SOURCE DOCUMENT:
━━━━━━
Regeneration: posh word for 'new birth' - as in what Jesus said:"No-one can see the kingdom of God unless he is born again." (John 3:3) You can't see it happening, and it's entirely God's work.
Conversion: the human act of turning from sin to trusting in Jesus for forgiveness and new life - as in Mark 1:15: "Repent and believe the good news!"
These two things obviously go hand in hand. But as Graham Daniels pointed out last week when I was away with St Andrew the Great, Cambridge, knowing the difference affects how we tell people about Jesus.
We can bring about 'new birth' no more than we brought about our own natural conception. (Something we probably don't want to think about too much.) So here's the danger: it's possible for someone to say 'Yes' to the message about Jesus: 'Yes, I'll become a Christian!' Someone might do that for all sorts of reasons - the heat of the moment; an emotional response to a great preacher, etc. But it's possible to do that whilst not actually being regenerated.
How would you know if someone's 'conversion' was true or false? In the words of Bob Marley - time will tell. The bigger deal than praying a prayer of response is: are you still trusting Jesus in a year's time, or 10 years' time? That would be the proof that you're truly regenerated.
Put the other way round, there can be a big time delay between regeneration and conversion. The 'seed' might be sown when someone heard the gospel in their teens, but never make a proper response until 20 years later. You might be regenerated as a small child, but only express a response later on.
Therefore, the thing to avoid is always pressing for a response here and now in people. That's not the big deal - though it might stroke our egos for people to visibly respond to our message. In fact, that sort of thing could do real harm if people are not truly regenerated - which is God's work alone. We wouldn't want people thinking they're Christians when they're not, would we?
No - our work is to sow the seed of the Word - tell people about Jesus. And pray. Our job is simply to be like the midwife, facilitating, helping the process along. Not manipulating people towards a response. That's why our work as a church must be steady, low-key, watching for where people are responding, patiently encouraging people to respond - knowing when to 'push', and when to step back!
━━━━━━
INFORMATION SUPPLIED:
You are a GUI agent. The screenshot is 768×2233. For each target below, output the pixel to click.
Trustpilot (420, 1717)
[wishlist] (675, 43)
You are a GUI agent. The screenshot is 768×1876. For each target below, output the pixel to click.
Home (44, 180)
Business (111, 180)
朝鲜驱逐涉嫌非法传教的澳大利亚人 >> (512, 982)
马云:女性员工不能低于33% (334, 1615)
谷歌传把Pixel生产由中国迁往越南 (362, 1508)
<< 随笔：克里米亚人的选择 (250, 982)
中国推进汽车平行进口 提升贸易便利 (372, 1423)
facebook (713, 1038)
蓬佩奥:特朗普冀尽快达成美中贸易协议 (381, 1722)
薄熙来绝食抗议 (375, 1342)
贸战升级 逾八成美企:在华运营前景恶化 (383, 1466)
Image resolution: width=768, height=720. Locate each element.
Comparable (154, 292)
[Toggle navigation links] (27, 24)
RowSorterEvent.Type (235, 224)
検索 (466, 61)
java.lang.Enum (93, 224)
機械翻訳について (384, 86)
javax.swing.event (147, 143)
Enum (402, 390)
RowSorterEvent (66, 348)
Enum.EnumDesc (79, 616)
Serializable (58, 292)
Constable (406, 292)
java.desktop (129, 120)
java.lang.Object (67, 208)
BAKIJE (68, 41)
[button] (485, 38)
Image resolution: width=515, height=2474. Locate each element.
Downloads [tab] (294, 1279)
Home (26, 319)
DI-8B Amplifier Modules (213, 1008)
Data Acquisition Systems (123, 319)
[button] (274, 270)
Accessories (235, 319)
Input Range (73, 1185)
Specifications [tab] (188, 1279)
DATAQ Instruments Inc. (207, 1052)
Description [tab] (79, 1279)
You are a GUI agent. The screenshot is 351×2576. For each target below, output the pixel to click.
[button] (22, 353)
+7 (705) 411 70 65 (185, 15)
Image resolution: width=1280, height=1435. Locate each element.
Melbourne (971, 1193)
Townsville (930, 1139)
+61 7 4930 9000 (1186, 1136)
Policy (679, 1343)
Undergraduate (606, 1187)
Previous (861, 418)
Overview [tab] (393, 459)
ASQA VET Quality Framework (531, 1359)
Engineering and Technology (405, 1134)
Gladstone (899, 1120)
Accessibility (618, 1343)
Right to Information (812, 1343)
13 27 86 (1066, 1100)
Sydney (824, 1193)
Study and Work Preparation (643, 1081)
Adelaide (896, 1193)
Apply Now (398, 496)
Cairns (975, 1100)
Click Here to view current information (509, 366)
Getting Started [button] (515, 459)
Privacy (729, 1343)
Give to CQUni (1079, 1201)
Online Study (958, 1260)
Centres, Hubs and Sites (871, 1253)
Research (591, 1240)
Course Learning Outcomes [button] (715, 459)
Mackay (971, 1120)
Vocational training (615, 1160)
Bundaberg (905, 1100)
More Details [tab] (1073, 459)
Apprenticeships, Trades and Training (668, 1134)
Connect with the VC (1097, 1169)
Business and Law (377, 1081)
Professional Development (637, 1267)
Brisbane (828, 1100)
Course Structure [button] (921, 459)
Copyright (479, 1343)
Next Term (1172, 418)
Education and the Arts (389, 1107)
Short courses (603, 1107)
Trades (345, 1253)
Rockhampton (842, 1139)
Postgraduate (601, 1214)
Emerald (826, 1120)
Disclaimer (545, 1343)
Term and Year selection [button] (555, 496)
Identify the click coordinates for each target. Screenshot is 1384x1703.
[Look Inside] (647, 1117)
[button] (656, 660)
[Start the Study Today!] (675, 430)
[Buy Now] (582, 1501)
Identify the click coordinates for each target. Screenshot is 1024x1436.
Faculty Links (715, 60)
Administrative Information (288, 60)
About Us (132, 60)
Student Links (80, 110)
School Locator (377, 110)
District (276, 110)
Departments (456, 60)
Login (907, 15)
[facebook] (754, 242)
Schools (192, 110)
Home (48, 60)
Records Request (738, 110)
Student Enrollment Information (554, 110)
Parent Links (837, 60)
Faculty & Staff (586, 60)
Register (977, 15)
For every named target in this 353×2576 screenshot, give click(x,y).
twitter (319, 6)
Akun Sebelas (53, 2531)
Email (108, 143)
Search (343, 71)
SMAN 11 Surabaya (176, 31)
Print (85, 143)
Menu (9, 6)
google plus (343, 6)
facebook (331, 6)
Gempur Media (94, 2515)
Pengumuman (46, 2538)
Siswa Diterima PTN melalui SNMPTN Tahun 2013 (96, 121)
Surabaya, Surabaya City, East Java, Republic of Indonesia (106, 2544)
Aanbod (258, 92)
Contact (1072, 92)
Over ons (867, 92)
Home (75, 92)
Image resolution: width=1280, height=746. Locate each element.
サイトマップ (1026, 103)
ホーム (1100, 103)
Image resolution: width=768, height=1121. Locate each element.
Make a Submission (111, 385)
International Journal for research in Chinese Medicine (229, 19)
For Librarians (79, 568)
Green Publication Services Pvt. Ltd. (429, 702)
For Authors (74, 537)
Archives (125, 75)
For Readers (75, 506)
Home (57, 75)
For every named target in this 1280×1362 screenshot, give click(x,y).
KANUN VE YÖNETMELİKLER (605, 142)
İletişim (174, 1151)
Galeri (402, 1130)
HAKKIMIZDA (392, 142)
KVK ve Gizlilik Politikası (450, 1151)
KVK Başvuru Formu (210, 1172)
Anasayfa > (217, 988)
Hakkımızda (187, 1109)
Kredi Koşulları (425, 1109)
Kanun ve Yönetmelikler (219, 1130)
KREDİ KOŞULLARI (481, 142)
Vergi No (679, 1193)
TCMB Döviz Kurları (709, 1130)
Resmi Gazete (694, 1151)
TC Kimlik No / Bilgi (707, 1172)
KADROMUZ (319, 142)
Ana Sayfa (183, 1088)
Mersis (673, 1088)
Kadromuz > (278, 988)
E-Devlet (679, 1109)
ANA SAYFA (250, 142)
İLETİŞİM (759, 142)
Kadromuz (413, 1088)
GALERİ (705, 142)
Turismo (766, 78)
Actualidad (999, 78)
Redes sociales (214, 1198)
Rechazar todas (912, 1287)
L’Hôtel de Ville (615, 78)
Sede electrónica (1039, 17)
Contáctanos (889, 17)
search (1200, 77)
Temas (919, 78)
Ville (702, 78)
━━━━━━
DIRECTIONS: Reproduce word for word the part of the post on regeneration and conversion that opens with the words containing "Put the other" and closes with "not, would we?". The entries are a separate set of material and have no connection to the post.

RESPONSE:
Put the other way round, there can be a big time delay between regeneration and conversion. The 'seed' might be sown when someone heard the gospel in their teens, but never make a proper response until 20 years later. You might be regenerated as a small child, but only express a response later on.
Therefore, the thing to avoid is always pressing for a response here and now in people. That's not the big deal - though it might stroke our egos for people to visibly respond to our message. In fact, that sort of thing could do real harm if people are not truly regenerated - which is God's work alone. We wouldn't want people thinking they're Christians when they're not, would we?